**WORK TO BE COMPLETED**:
Within the material below, transcribe exactly the lines from the one holding "You are a GUI" through the one holding "Task: Grab resize", keeping both ends and skipping the rest.

**DATA PROVIDED**:

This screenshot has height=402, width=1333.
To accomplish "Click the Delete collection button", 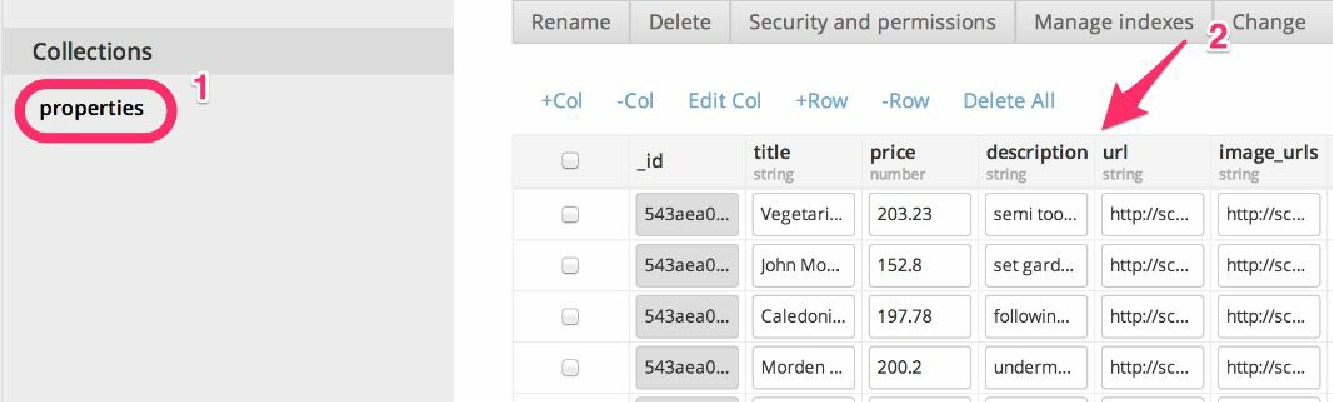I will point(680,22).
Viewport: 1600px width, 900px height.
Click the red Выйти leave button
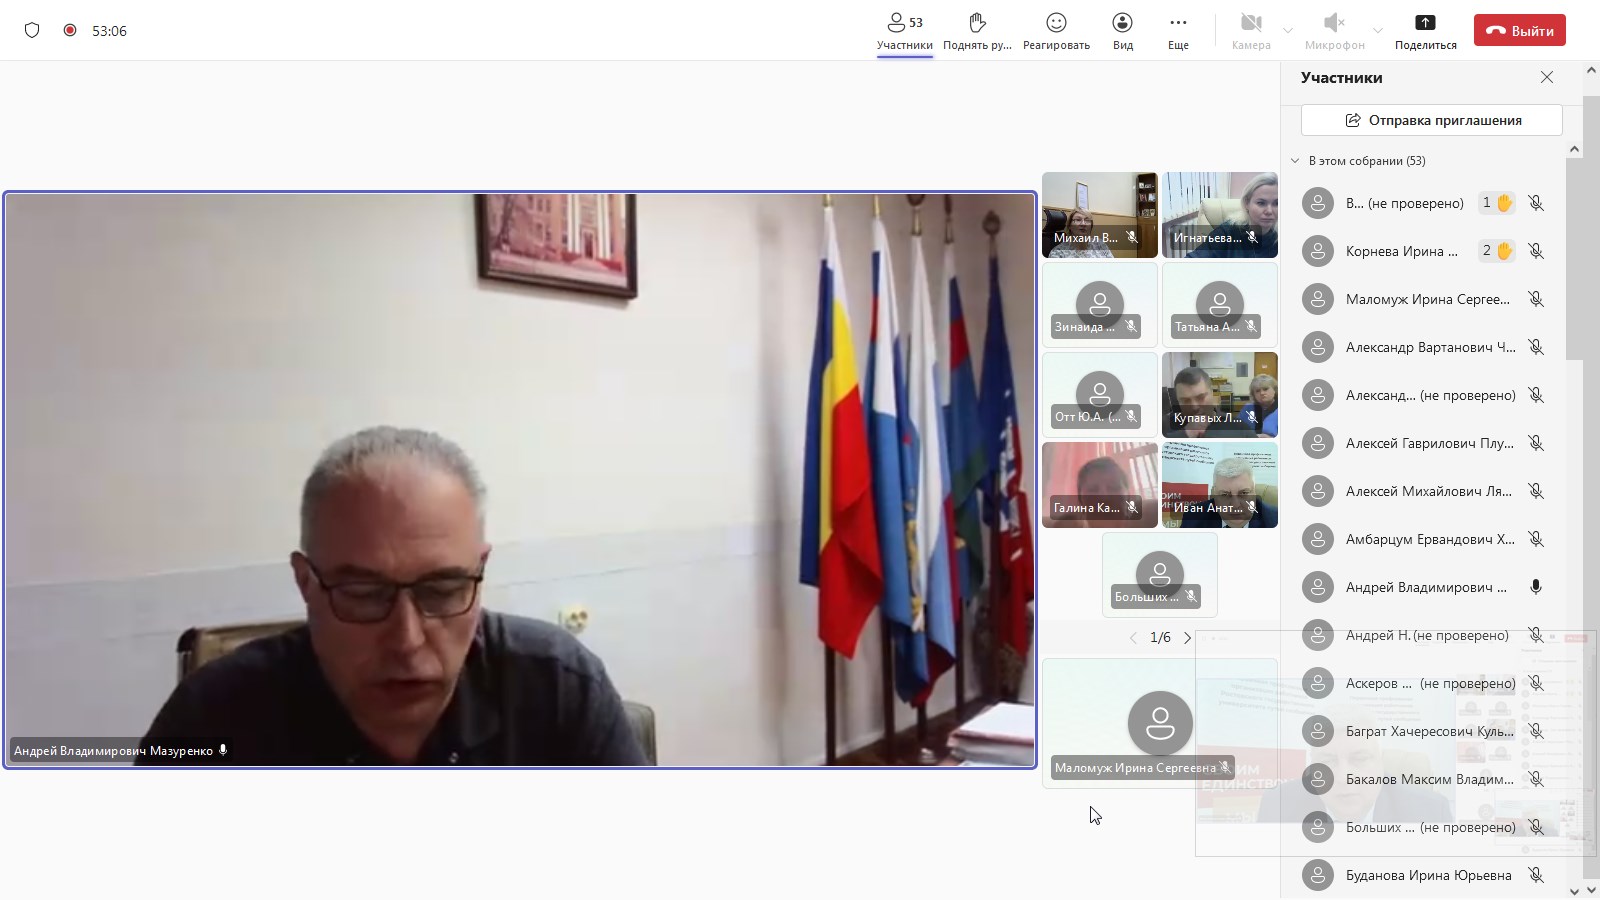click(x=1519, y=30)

...

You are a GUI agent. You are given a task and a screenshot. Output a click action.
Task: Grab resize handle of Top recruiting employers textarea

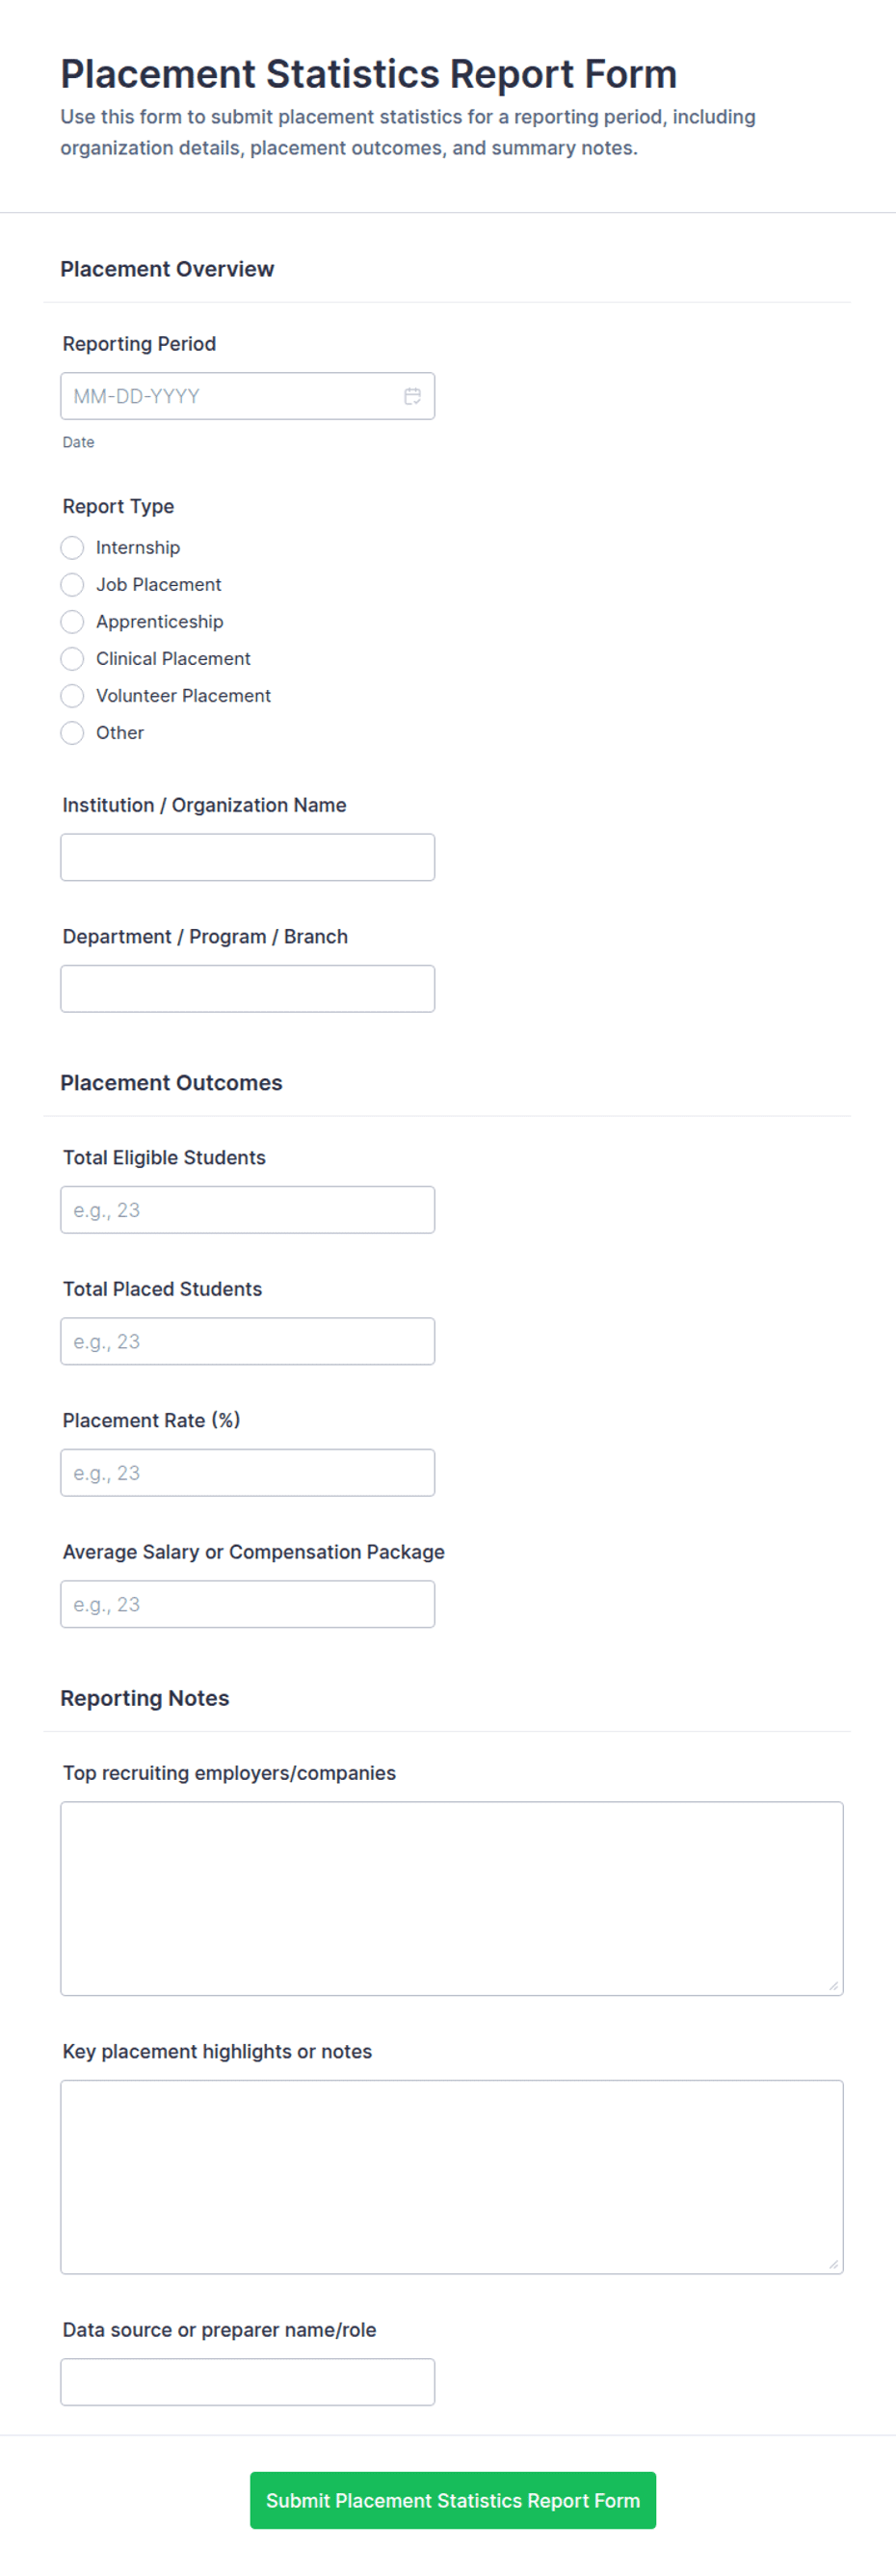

* * *

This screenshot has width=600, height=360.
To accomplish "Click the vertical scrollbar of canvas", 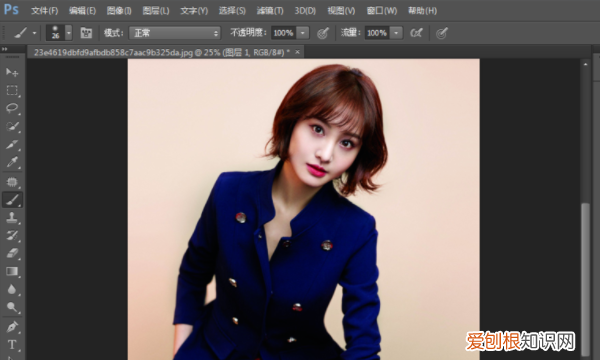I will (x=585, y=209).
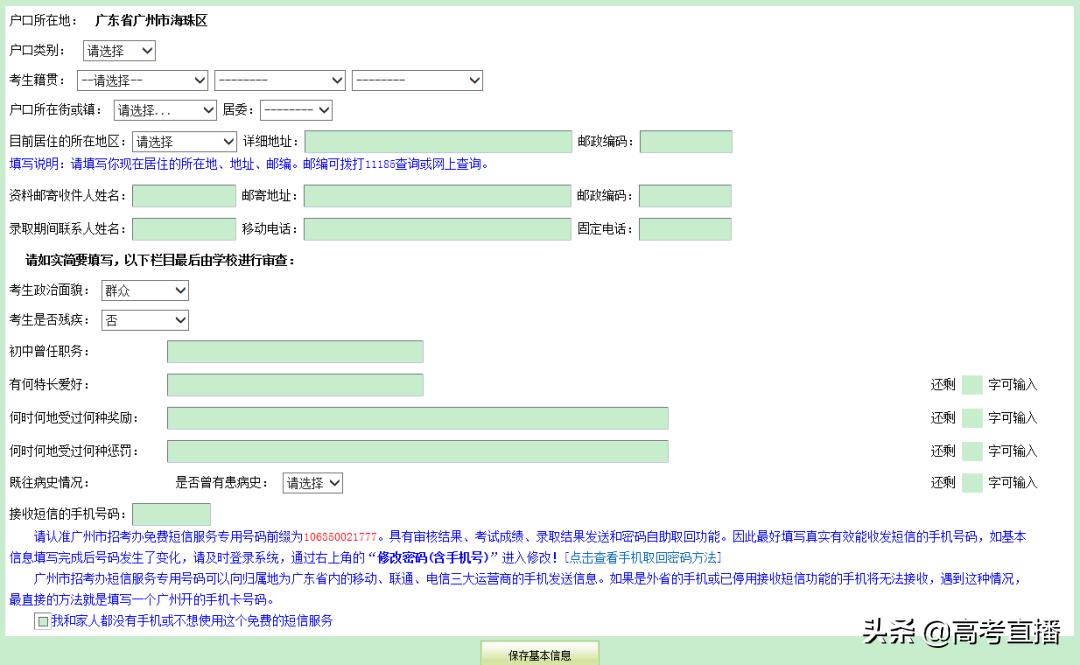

**ANSWER TO THE PROBLEM**:
You are a GUI agent. You are given a task and a screenshot. Output a click action.
Task: Grab resize handle of Top recruiting employers textarea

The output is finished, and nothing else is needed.